País – O basquete brasileiro perdeu nesta sexta-feira (17) um de seus maiores ícones. Oscar Schmidt, conhecido mundialmente como “Mão Santa”, morreu aos 68 anos. A informação foi confirmada por sua assessoria.
O ex-jogador chegou a ser levado ao Hospital Municipal Santa Ana, em Santana de Parnaíba (SP), após sofrer um mal-estar, mas não resistiu. Nos últimos anos, sua saúde já estava fragilizada, especialmente após enfrentar por mais de 15 anos um tumor cerebral.
Considerado um dos maiores nomes da história do basquete, Oscar construiu uma carreira lendária. Ele é recordista brasileiro em participações olímpicas, tendo disputado cinco edições consecutivas dos Jogos Olímpicos, e se tornou o único atleta a ultrapassar a marca de 1.000 pontos na competição.
Com a Seleção Brasileira, conquistou três títulos sul-americanos, um ouro nos Jogos Pan-Americanos e a medalha de bronze no Mundial de 1978. Seu talento e impacto global o levaram a integrar o Hall da Fama da Fiba e, de forma inédita, também o Hall da Fama da NBA, mesmo sem ter atuado na liga.
Fora das quadras, Oscar também marcou gerações com sua personalidade forte e carismática. Nas redes sociais, seu filho, Felipe Schmidt, prestou uma homenagem emocionante, destacando o pai como exemplo de vida e inspiração.
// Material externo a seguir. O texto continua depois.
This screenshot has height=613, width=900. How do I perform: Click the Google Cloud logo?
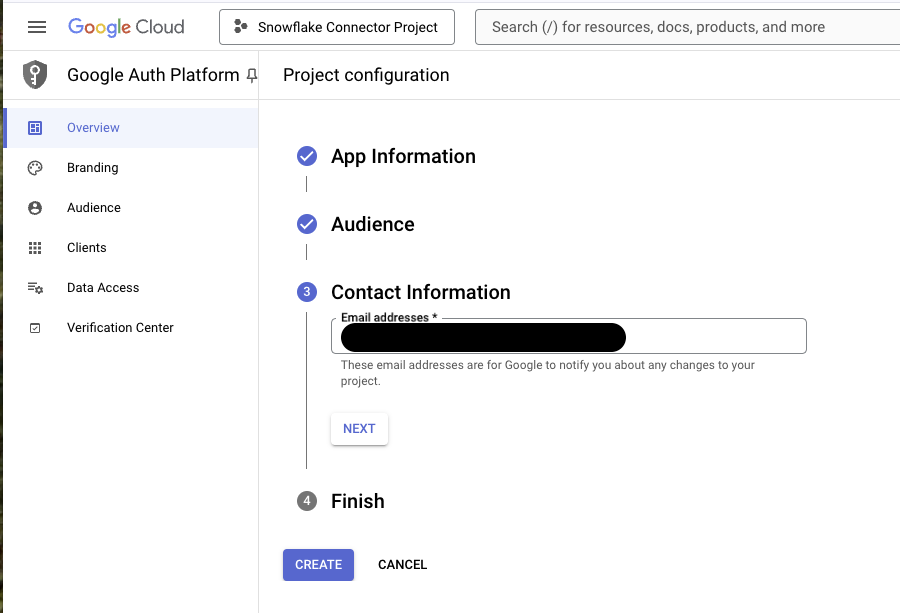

Em nota oficial, a assessoria destacou a coragem, dignidade e resiliência com que o ex-atleta enfrentou a doença, ressaltando que seu legado vai além do esporte. A família informou que o velório será reservado, restrito a parentes e amigos próximos.
Oscar Schmidt deixa um legado eterno no esporte brasileiro e mundial, sendo lembrado não apenas por seus feitos históricos, mas também pela inspiração que proporcionou a atletas e fãs ao longo de gerações.